Action item >> No pictures belong in the result; set down exactly the lines from the one containing "This screenshot has width=868, height=418." through the final line of the listing, and nothing more.

===============

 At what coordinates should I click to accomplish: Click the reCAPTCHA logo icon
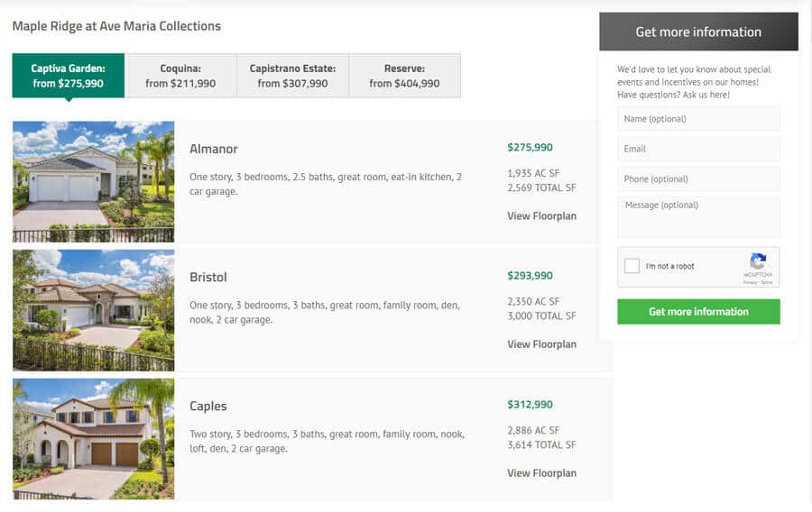click(x=758, y=261)
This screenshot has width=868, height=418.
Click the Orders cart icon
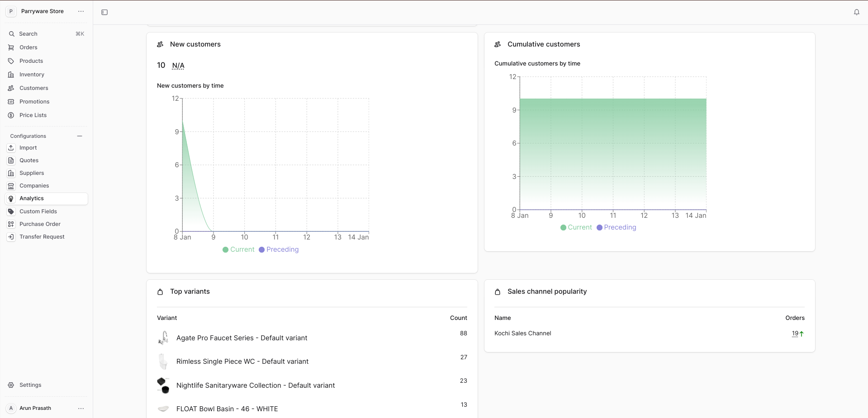coord(11,47)
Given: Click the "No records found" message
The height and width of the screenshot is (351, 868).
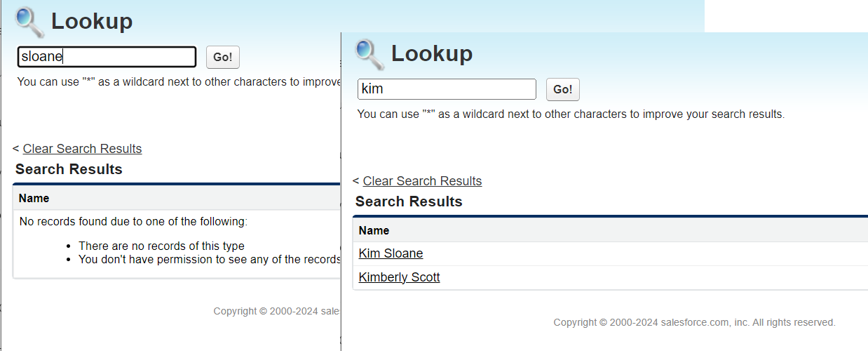Looking at the screenshot, I should point(133,222).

===============

Task result >>
This screenshot has width=868, height=418.
Click the Orders cart icon
coord(11,47)
Given: Click the "No records found" message
The height and width of the screenshot is (351, 868).
Looking at the screenshot, I should point(133,222).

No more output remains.